Aux côtés du dramaturge, l’œuvre du chef d’orchestre représente une part active dans la vie de Benjamin Britten. Ses propres annotations qui suivent son audition des concerts auxquels il assistent et que d’aucun trouverait aujourd’hui légendaires au regard des chefs écoutés : Furtwängler, Beecham, Strauss,…-, dévoile une insatisfaction voire un agacement : il regrette leur maniérisme, leur pathos outranciés ( !). A l’origine pianiste, Britten viendra à la baguette avec des idées bien arrêtées. Si de prime abord, il a souhaité diriger ses propres œuvres, comme son professeur Bridge dirigeait sa suite pour orchestre The Sea, Britten subjugué par l’œuvre de Purcell, s’est orienté dans la direction d’orchestre pour interpréter celui qu’il admirait. Il prévoyait ainsi Didon et Enée au festival de Glyndebourne en 1947 ; entreprise finalement réalisée à Londres en 1951 avec sa propre troupe d’opéra. Une autre oeuvre fétiche dans son jardin musical reste la 4ème symphonie de Gustav Mahler : éloquence des couleurs légères, orchestration, solos des intruments d’une éclatante splendeur… comme chef, il interpréta régulièrement la symphonie de Mahler dont il admirait aussi le Chant de la Terre.
Avec la création du festival d’Aldenburgh en 1948 puis la création d’une nouvelle salle de concert, « les maltings » en 1967, Britten peut multiplier son interprétation des autres compositeurs.

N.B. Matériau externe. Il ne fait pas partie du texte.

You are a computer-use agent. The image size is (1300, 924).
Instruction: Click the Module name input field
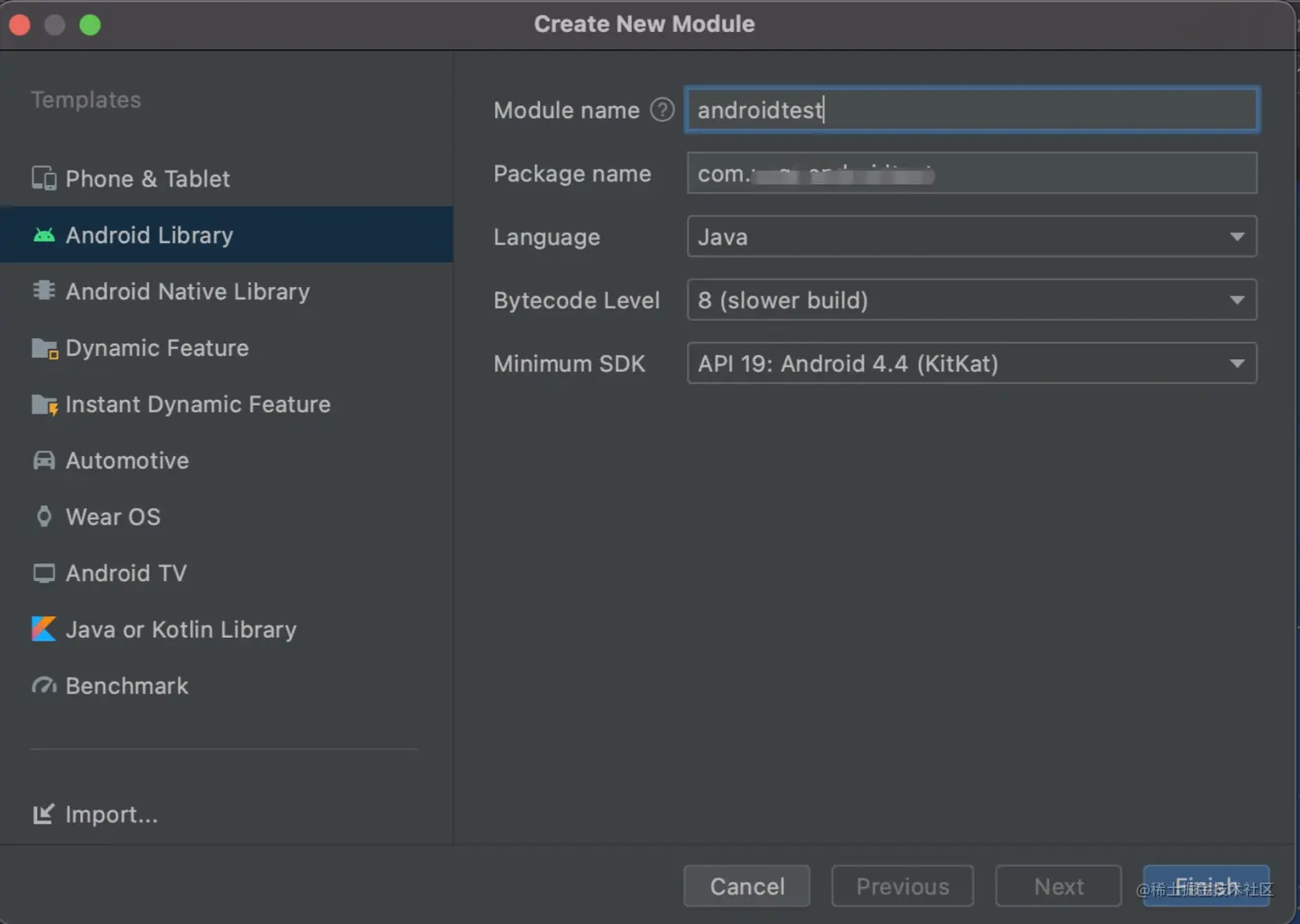tap(971, 110)
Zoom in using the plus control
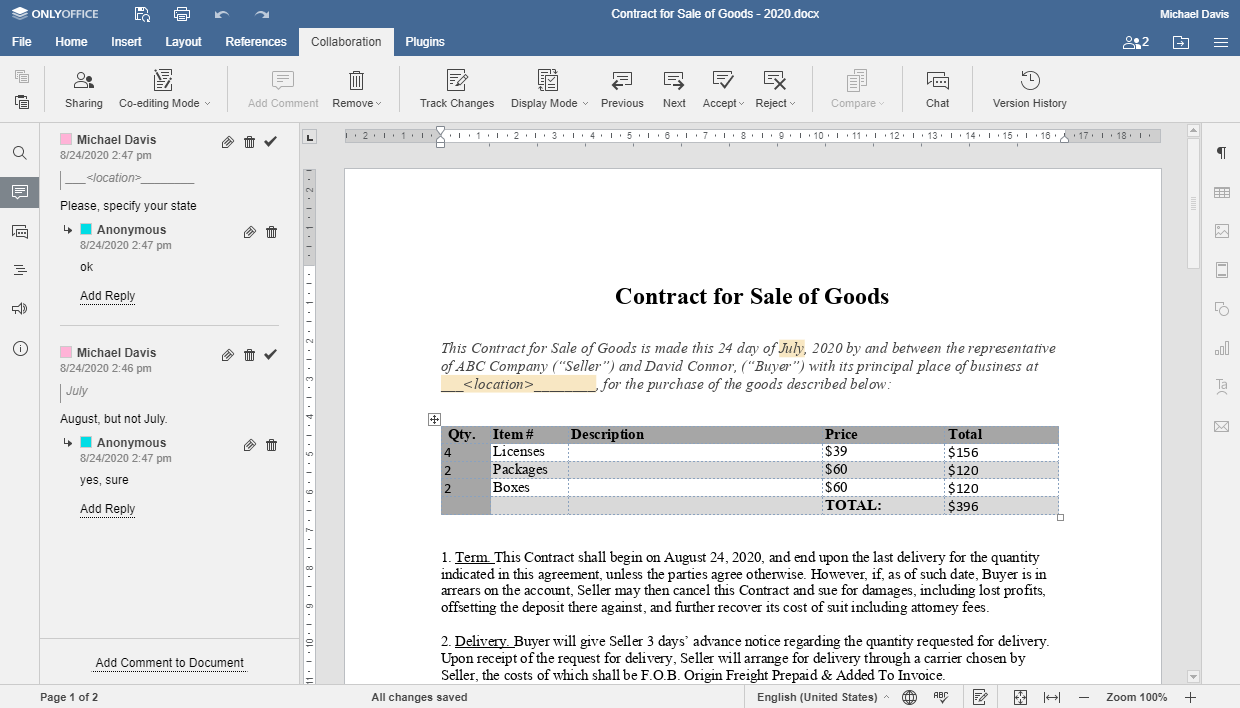The image size is (1240, 708). pyautogui.click(x=1190, y=696)
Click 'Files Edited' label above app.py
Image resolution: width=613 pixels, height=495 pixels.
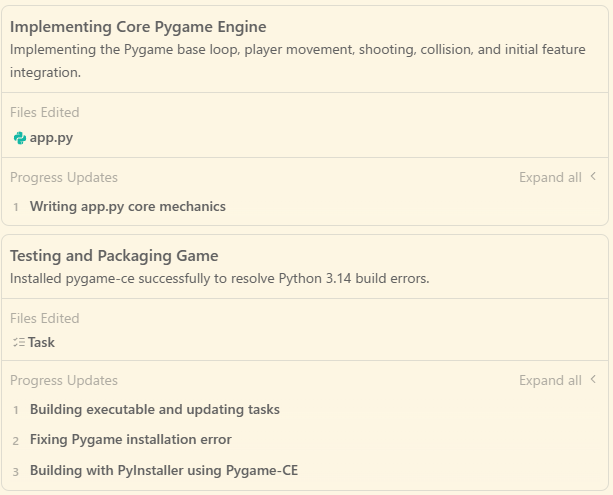45,112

L’éditeur Decca lui commande même en 1953 de nombreux enregistrements : Passion selon Saint Jean de Bach, The Fairy Queen de Purcell, plusieurs symphonies de Mozart dont il souhaitait rétablir la légèreté absente dans l’interprétation de la plupart des autres chefs, l’Inachevée de Schubert ; mais aussi The dream of Gerontius d’Elgar, l’Hymn of Jesus de Holst, la Symphonie n’°14 de Chostakovitch, Le Prélude à l’après midi d’un faune de Debussy…
En affinité avec l’univers intérieur de Schumann surtout, il a laissé le premier enregistrement mondial, devenu depuis légendaire, des Scènes de Faust avec Dietrich Fischer-Dieskau dans le rôle-titre et Peter Pears (Ariel/Pater Ecstaticus), à la direction de l’English Chamber Orchestra (1973, paru chez Decca). En véritable poète des climats étranges, il a su restituer le climat de mystère et d’onirisme de cette partition qui fait partie avec Genoveva des chefs d’œuvre schumaniens. On ne saurait évoquer son œuvre d’interprète sans évoquer en complément ses enregsitrements également publiés par Decca, des sonates pour pianos de Mozart et Schubert qu’il aborda avec Svatoslav Richter.
Dietrich Fischer Dieskau et Janet Baker, son interprète de prédilection pour The Rape of Lucretia (Decca), ont laissé plusieurs témoignages éloquents sur sa direction subtile, sa capacité à soigner les phrasés, tout en privilégiant (surtout), « l’inspiration du moment ».
Le musicien devait s’éteindre le 4 décembre 1976, un après Chostakovitch son contemporain, avec lequel il entretint tardivement une profonde amitié.
Bibliographie
Résonance par Dietrich Fischer Dieskau, Belfond 1991
Benjamin Britten par Humphrey Carter, Charles Scribner’s Sons, New York, 1992.